Action item = Please repeat, exactly and with nothing extra, the line containing "Edit operators for Operation Chimera" and every line after it up to the end of the material.

Data excerpts =
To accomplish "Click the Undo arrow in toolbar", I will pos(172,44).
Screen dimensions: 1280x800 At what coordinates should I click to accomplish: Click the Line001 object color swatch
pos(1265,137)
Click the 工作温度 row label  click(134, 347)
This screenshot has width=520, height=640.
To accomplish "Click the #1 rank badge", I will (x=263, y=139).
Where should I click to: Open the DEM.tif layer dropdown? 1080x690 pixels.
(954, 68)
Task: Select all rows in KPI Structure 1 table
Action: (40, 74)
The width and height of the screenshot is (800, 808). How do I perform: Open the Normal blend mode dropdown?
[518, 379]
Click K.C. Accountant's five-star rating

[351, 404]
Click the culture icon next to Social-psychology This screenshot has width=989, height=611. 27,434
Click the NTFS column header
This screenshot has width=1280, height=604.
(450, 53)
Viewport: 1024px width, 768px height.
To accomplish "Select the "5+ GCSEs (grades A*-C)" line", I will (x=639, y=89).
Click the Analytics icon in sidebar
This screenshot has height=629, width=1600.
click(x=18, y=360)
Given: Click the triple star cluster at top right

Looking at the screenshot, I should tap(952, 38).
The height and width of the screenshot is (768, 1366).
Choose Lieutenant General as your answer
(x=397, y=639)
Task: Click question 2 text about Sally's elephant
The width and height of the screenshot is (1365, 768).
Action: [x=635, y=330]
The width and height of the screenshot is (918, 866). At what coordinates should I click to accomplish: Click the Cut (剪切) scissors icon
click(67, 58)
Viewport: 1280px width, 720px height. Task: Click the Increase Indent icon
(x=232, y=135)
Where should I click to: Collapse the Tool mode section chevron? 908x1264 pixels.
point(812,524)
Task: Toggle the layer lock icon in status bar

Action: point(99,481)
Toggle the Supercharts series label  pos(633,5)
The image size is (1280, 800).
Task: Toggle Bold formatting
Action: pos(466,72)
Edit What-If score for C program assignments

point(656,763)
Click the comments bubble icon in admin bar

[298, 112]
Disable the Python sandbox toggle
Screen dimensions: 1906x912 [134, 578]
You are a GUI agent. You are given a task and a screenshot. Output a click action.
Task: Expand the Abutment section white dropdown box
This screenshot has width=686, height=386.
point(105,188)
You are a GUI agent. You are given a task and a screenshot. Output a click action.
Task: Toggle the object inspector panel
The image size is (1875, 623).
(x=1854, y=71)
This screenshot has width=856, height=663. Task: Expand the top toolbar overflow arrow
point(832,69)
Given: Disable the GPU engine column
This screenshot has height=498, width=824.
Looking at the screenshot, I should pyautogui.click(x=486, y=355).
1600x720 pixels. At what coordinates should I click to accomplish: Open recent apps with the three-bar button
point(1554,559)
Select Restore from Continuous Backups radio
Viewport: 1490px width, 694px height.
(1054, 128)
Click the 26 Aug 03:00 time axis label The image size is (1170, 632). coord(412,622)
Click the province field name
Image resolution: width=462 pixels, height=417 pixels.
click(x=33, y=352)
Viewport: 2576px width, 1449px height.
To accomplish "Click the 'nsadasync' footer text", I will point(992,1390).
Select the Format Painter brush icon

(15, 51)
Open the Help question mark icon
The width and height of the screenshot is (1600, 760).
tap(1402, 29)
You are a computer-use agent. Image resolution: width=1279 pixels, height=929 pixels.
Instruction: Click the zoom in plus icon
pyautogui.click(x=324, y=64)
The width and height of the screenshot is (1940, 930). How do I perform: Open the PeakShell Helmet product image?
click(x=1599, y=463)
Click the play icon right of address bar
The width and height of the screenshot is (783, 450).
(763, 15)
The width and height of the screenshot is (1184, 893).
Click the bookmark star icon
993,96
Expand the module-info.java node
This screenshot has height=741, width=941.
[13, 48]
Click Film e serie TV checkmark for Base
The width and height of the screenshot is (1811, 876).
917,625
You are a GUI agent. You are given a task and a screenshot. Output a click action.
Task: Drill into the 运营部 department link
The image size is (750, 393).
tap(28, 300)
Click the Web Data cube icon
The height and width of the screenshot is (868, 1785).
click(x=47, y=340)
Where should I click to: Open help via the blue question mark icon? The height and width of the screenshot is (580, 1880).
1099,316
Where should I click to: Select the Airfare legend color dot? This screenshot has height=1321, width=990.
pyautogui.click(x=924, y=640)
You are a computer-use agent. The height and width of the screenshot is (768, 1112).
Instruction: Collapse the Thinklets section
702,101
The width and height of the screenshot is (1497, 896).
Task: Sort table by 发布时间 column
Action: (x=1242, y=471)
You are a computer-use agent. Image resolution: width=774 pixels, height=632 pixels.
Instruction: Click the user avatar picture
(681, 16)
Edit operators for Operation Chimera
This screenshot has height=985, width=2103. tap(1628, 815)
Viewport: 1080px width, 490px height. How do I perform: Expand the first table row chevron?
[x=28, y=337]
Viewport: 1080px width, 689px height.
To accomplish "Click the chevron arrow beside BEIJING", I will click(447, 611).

Solution for this problem =
Edit operators for Operation Chimera
This screenshot has height=985, width=2103. tap(1628, 815)
Viewport: 1080px width, 490px height. How do I perform: Expand the first table row chevron?
[x=28, y=337]
Viewport: 1080px width, 689px height.
To accomplish "Click the chevron arrow beside BEIJING", I will click(447, 611).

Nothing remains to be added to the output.